Extracellular vesicles (EVs) are a heterogenous group of cell-derived membranous structures present in biological fluids and involved in multiple physiological and pathological processes. Nowadays, EVs are considered an additional mechanism for intracellular communication, and it is essential to comprehend the cellular processes implicated in their biology to understand their physiological and pathological functions, as well as clinical applications involving their use and/or analysis. However, in this expanding field, much remains unknown regarding the origin, biogenesis, secretion, targeting, and future applications of these vesicles. Previous research performed by our group and others has shown that EVs are involved in transmitting resistance, and it demonstrated that EVs induced previously drug-sensitive cells to become drug-resistant. Specifically in cancer, EVs can act as intercellular mediators in tumorigenesis mechanisms including the transmission of resistance to anti- cancer drugs, angiogenesis, metastasis, and immunosuppression. Furthermore, there is evidence suggesting that EVs might bind drugs such as trastuzumab, reducing bioavailability of the drug to its receptor (HER2) on cancer cells. Due to that, EVs may be substantially inhibiting cancer patients gaining benefit from anti-cancer drugs.

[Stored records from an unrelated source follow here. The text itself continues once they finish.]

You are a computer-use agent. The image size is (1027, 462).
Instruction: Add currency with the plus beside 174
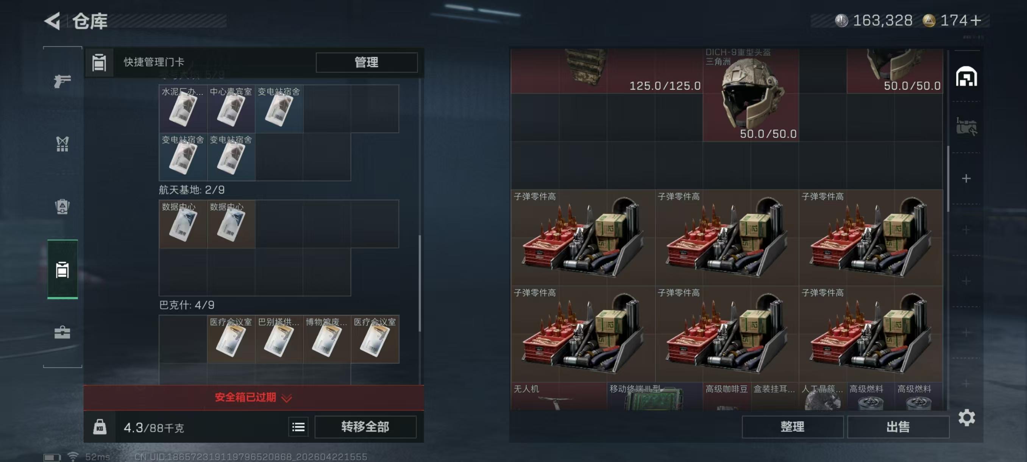click(x=976, y=20)
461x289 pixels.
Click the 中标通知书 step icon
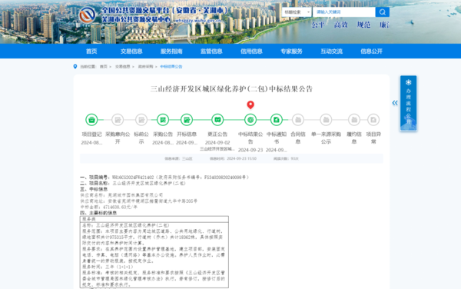click(277, 120)
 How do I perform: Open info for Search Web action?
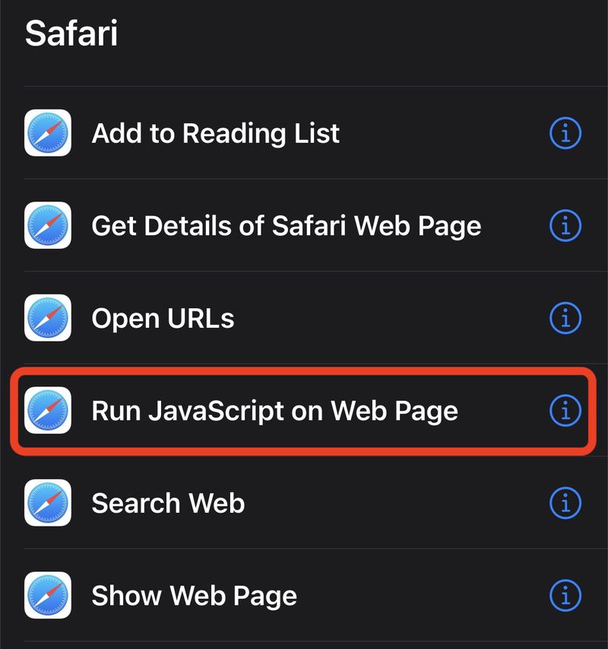(x=564, y=503)
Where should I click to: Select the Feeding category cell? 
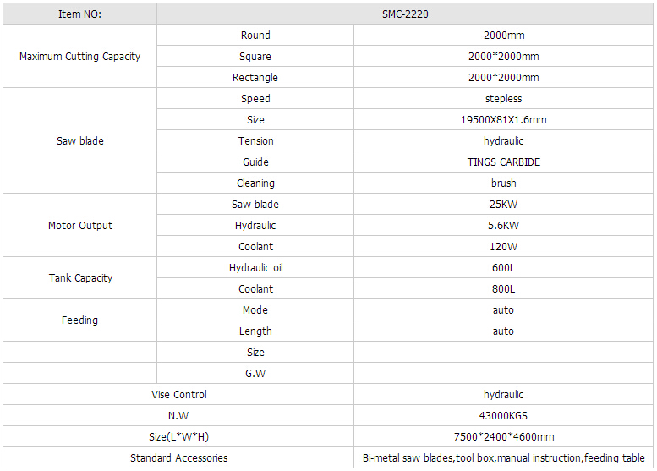pos(79,320)
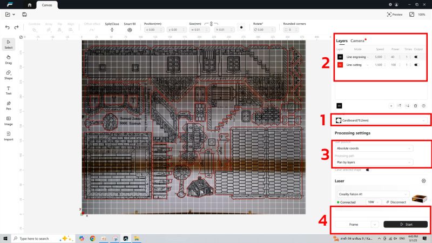The image size is (432, 243).
Task: Click the Disconnect button
Action: 396,202
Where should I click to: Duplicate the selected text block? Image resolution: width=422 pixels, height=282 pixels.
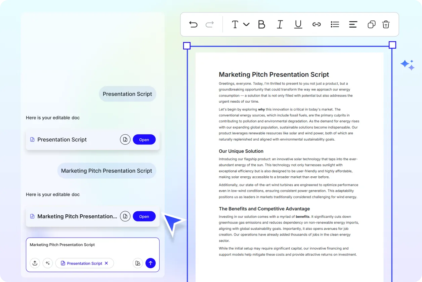pyautogui.click(x=371, y=24)
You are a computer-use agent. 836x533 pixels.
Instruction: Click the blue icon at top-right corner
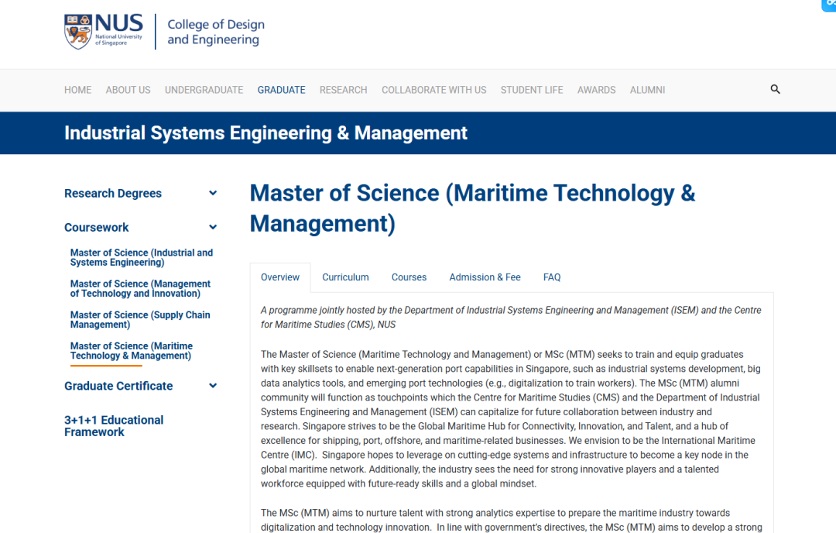pos(830,5)
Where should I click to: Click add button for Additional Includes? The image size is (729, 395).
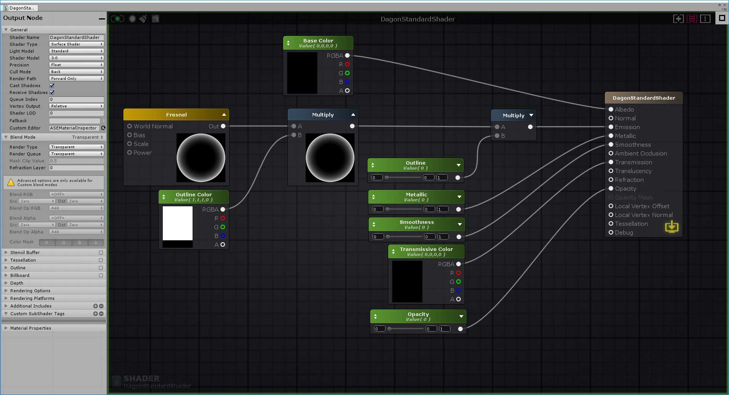coord(96,306)
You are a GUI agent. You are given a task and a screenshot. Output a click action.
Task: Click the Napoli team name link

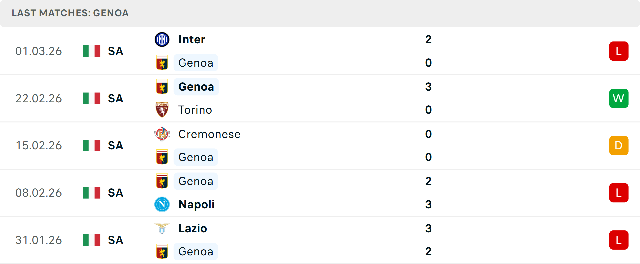(196, 204)
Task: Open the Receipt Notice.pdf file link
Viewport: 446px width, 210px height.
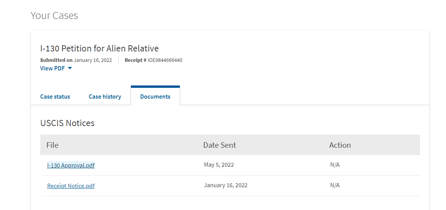Action: [71, 186]
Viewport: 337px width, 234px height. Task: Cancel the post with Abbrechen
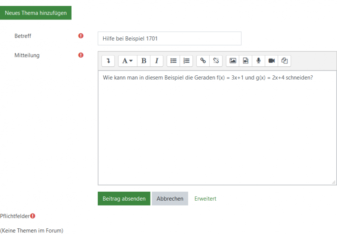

This project aims to understand the transmission of resistance to anti-cancer drugs through EVs, investigate neratinib-resistance mechanisms in HER2+ breast cancer, and discover new pathways and biomarkers associated with neratinib resistance, ultimately benefiting cancer patients. The project involves various objectives such as comparing EVs separation methods, analysing proteome profiles of neratinib-sensitive and neratinib-resistant cells, EVs characterisation derived from neratinib-sensitive and neratinib-resistant breast cancer cell lines, studying hypoxia's influence, evaluating a 3D cell culture model, surveying in vitro models in cancer research, and examining the effect of tucatinib on EVs? release in breast cancer cell lines.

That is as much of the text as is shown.